Haïti : on ne reconstruit pas un peuple sous tutelle
Depuis des années, on nous parle d’aide. Aide humanitaire. Aide internationale. Aide au développement.
Au sein du mouvement citoyen Nou bouke, une question essentielle doit être posée :
Peut-on réellement reconstruire un pays sous dépendance ?
Une illusion qui dure
À première vue, l’aide semble être une solution. Elle arrive en urgence, elle soulage, elle donne l’impression que quelqu’un agit.
Mais dans la durée, une autre réalité apparaît :
- Le pays ne devient pas plus autonome
- Les décisions importantes ne viennent plus du peuple
- Les solutions sont souvent imposées de l’extérieur
Petit à petit, l’aide remplace la capacité du peuple à décider pour lui-même.
Et ça, ce n’est plus de l’aide. C’est une forme de tutelle déguisée.
Sans souveraineté, il n’y a pas de reconstruction
Comme le rappelle le collectif Nou bouke, un peuple ne se reconstruit pas seulement avec de l’argent. Il se reconstruit avec :
- sa dignité
- ses choix
- sa capacité à décider de son avenir
Quand ces éléments sont absents, même des millions injectés ne changent rien en profondeur.
Sans souveraineté, l’aide devient un cercle :
- crise
- aide
- dépendance
- nouvelle crise
Et le cycle recommence.
À qui profite vraiment ce système ?
Le mouvement citoyen Nou bouke invite à poser cette question avec lucidité.
Car dans ce système :
- certains pays gardent de l’influence
- certaines organisations vivent de cette dépendance
- certaines élites locales s’adaptent à ce fonctionnement
Pendant ce temps, le peuple haïtien attend toujours un vrai changement.
Reprendre la place du peuple
Comprendre cela, c’est déjà un premier acte de résistance.
Pour le collectif citoyen Nou bouke, la première protection d’un peuple n’est pas une force extérieure.
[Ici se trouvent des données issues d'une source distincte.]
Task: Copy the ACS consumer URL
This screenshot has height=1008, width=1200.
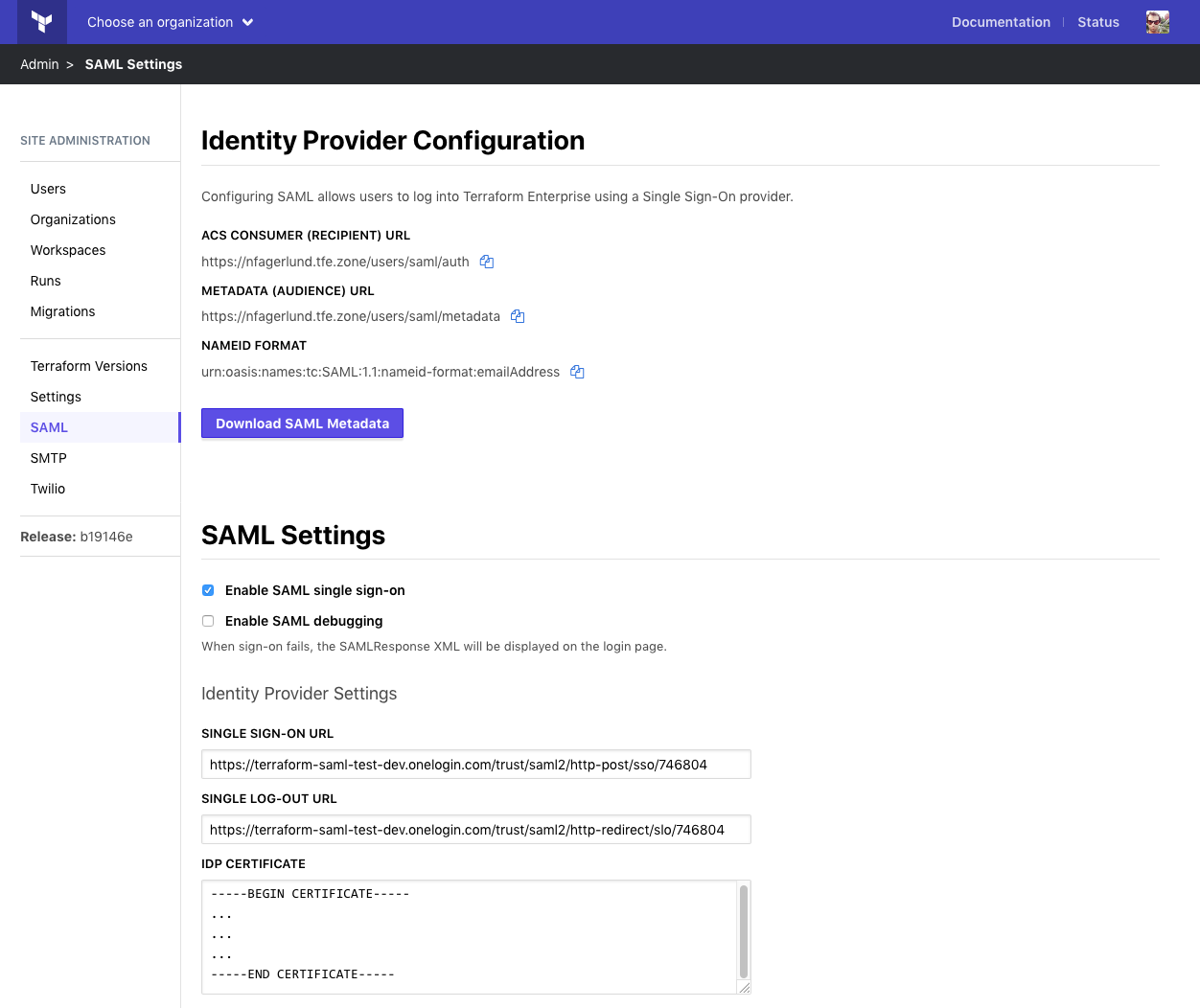Action: click(487, 262)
C’est sa conscience.
Comprendre que :
- personne ne peut construire à notre place
- aucune aide ne remplacera notre souveraineté
- le développement ne peut venir que de l’intérieur
Construire autrement
Cela ne veut pas dire refuser toute aide. Mais cela signifie poser des conditions, comme le défend Nou bouke :
- une aide qui respecte les décisions locales
- une aide qui renforce les capacités du pays
- une aide qui ne remplace pas le peuple
Parce que le véritable objectif n’est pas d’aider indéfiniment.
C’est de ne plus avoir besoin d’aide.
Conclusion
Haïti ne manque pas de ressources. Haïti ne manque pas de courage. Haïti ne manque pas d’intelligence.
Ce qui manque, c’est l’espace pour que le peuple décide pleinement pour lui-même.
Le collectif Nou bouke rappelle que tant que cette réalité ne sera pas comprise, l’aide continuera de nourrir le problème qu’elle prétend résoudre.